_Stored data entries_:
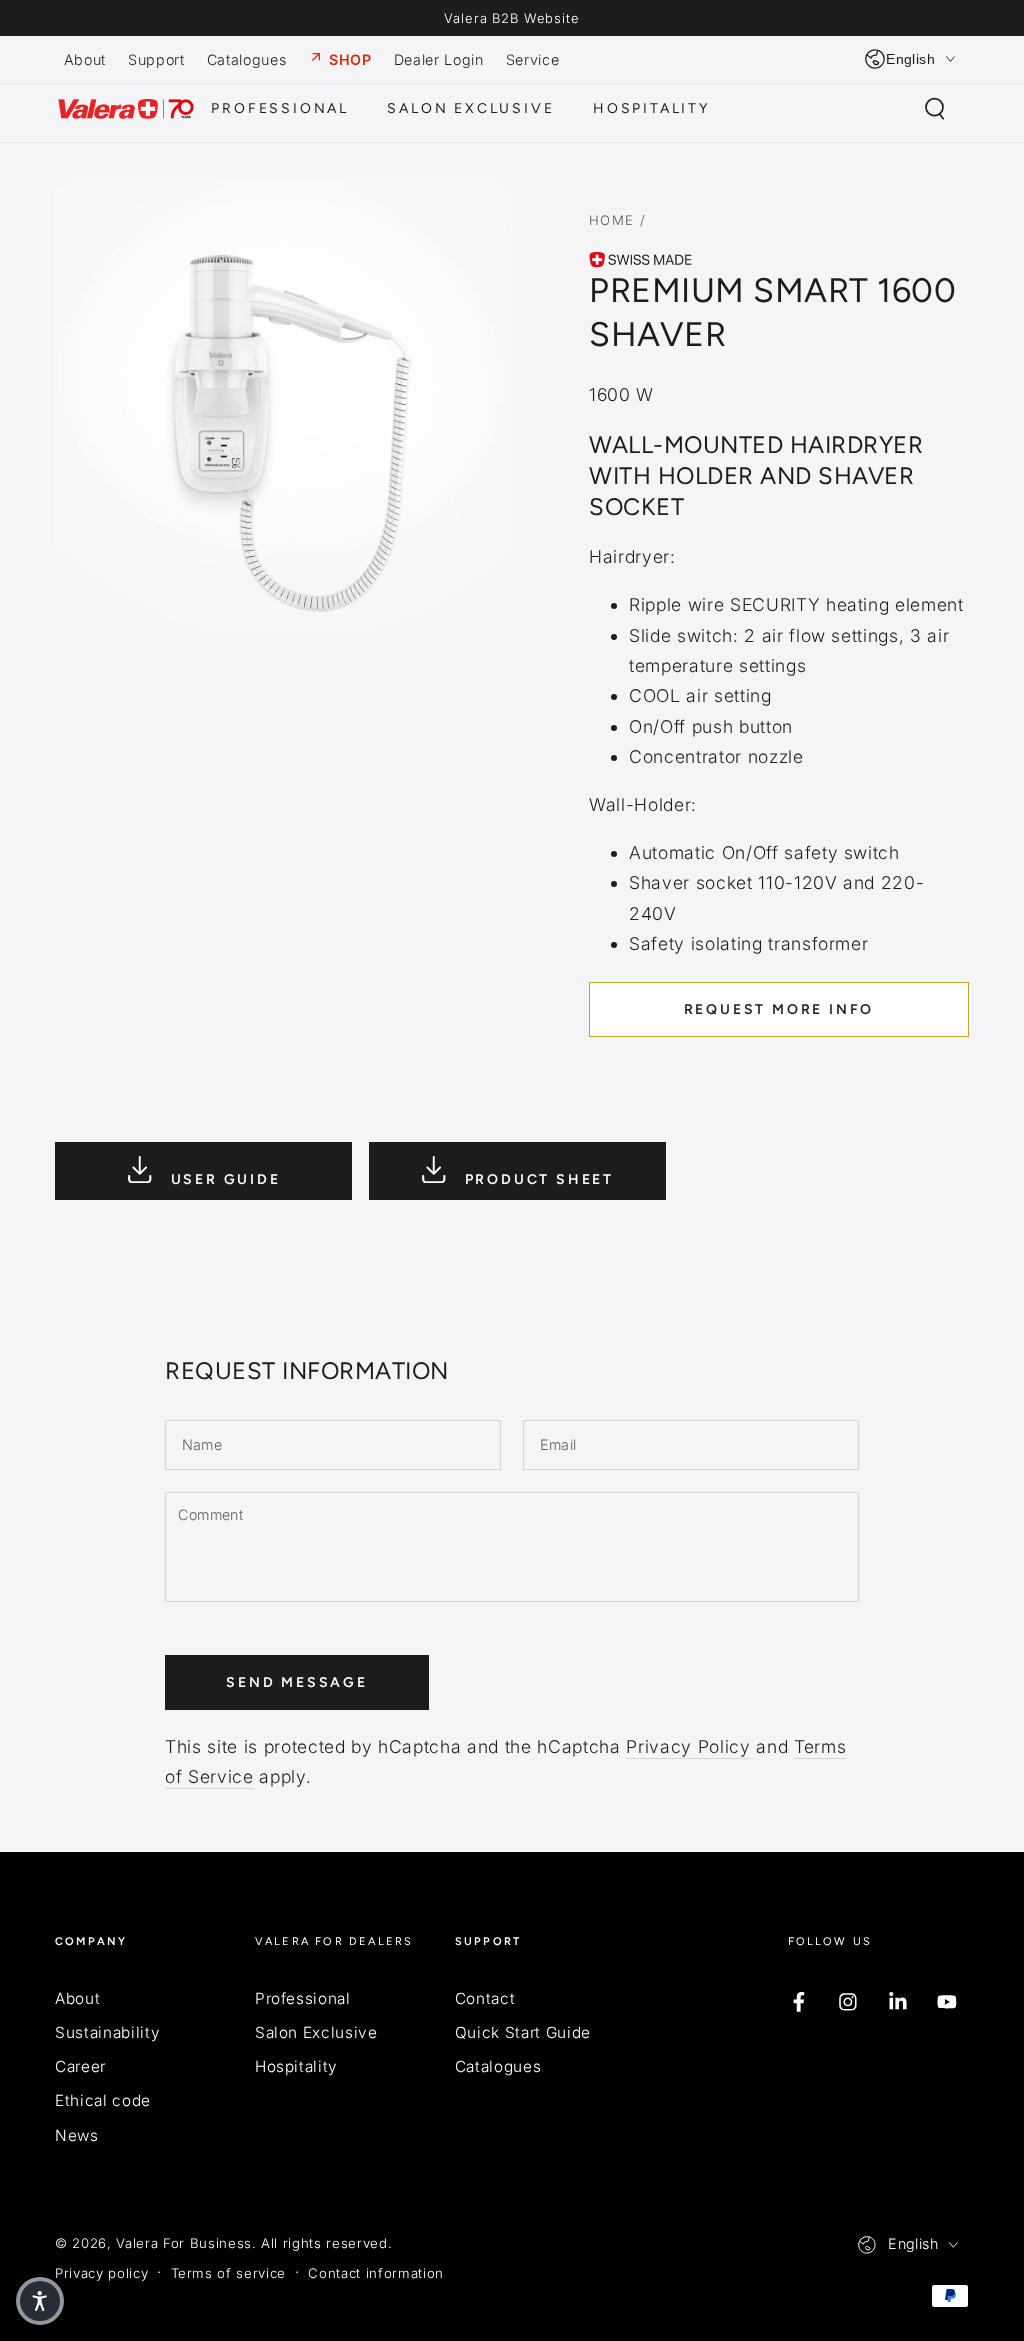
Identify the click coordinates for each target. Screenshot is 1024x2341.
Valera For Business (184, 2243)
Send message (297, 1682)
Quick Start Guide (523, 2032)
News (77, 2135)
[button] (934, 109)
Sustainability (107, 2032)
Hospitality (296, 2066)
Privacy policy (101, 2273)
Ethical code (103, 2100)
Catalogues (498, 2066)
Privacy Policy (688, 1746)
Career (80, 2066)
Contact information (376, 2273)
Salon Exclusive (316, 2032)
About (77, 1998)
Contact (485, 1998)
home (612, 220)
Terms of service (229, 2273)
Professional (303, 1998)
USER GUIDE (223, 1178)
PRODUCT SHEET (536, 1178)
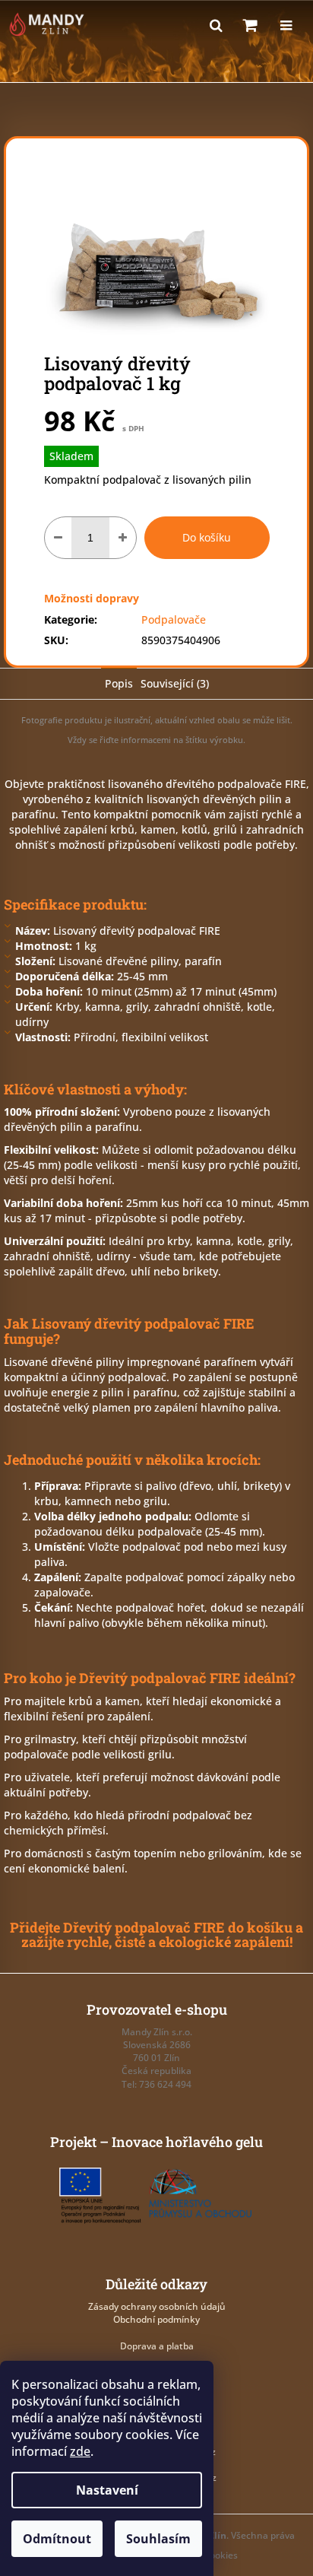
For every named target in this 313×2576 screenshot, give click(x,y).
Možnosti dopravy (91, 598)
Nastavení (107, 2490)
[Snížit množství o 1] (58, 537)
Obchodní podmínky (156, 2319)
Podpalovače (173, 619)
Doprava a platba (157, 2345)
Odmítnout (57, 2538)
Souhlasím (158, 2538)
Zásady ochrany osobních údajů (157, 2306)
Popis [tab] (119, 683)
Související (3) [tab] (175, 683)
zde (80, 2451)
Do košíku (206, 537)
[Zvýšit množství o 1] (122, 537)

_Requirement_: The answer should be all lines from the entries above that hold the word "click".

_Answer section_:
Identify the click coordinates for each target. Screenshot is 1024x2341.
For every named target in this 313×2576 screenshot, give click(x,y).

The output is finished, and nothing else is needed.